Vermont legal experts weigh in after Cosby freed from prison

Vermont News

Bill Cosby gestures outside his home in Elkins Park, Pa., Wednesday, June 30, 2021, after being released from prison. Pennsylvania’s highest court has overturned comedian Cosby’s sex assault conviction. The court said Wednesday, that they found an agreement with a previous prosecutor prevented him from being charged in the case. The 83-year-old Cosby had served more than two years at the state prison near Philadelphia and was released.(AP Photo/Matt Rourke)

(WFFF) — After serving less than the minimum of his three- to 10-year sentence, Bill Cosby’s sex convictions were overturned by the Pennsylvania Supreme Court on Wednesday. Although Cosby is free from prison, the decision to vacate his conviction isn’t necessarily a vindication. Nor does it silence the nearly 50 women who credibly accused him of heinous crimes.

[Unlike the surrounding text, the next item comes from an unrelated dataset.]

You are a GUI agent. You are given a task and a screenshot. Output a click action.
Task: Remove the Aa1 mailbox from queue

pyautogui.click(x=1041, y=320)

“Certainly, this is a dark day for the U.S. criminal justice system,” said Vermont Law School’s Constitutional Law Professor, Jared Carter. He says Cosby’s case was overturned because of a procedural error in his trial.

“It’s really important, I think, for people to understand: it’s not about what we call, ‘the merits of the case.’ It’s not about whether Bill Cosby did these things. It’s really about a misstep in the process,” Carter said.

Pennsylvania’s highest court vacated Cosby’s sentence due to a prior legal agreement that he wouldn’t be criminally prosecuted if he testified in a civil matter. Even so, a subsequent prosecutor charged him anyway. On Wednesday, the court threw out his convictions, ruling that the trial violated his 5th Amendment and 14th Amendment rights regarding self incrimination and due process. 

“It really drives home for victims of sexual assault—who are way disproportionately women, but not only women—that the system is stacked against them,” said University of Vermont’s Ellen Andersen, a professor of constitutional law and gender, sexuality, and women’s studies. “This is not a story of a man who is innocent and unjustly prosecuted. This is a story of a clearly guilty man whose rights were violated in a pretty significant way during the prosecution.”

Cosby was the first celebrity to be tried and convicted in the #metoo era. Andersen says his release is based on a constitutional and procedural error, not on the crimes he did, in fact, commit and admit to doing. 

Even so, Wednesday could mark the end of this legal road. It’s unlikely for Cosby’s case to go to the U.S. Supreme Court, because double jeopardy are likely to protect him from being tried for the same crime.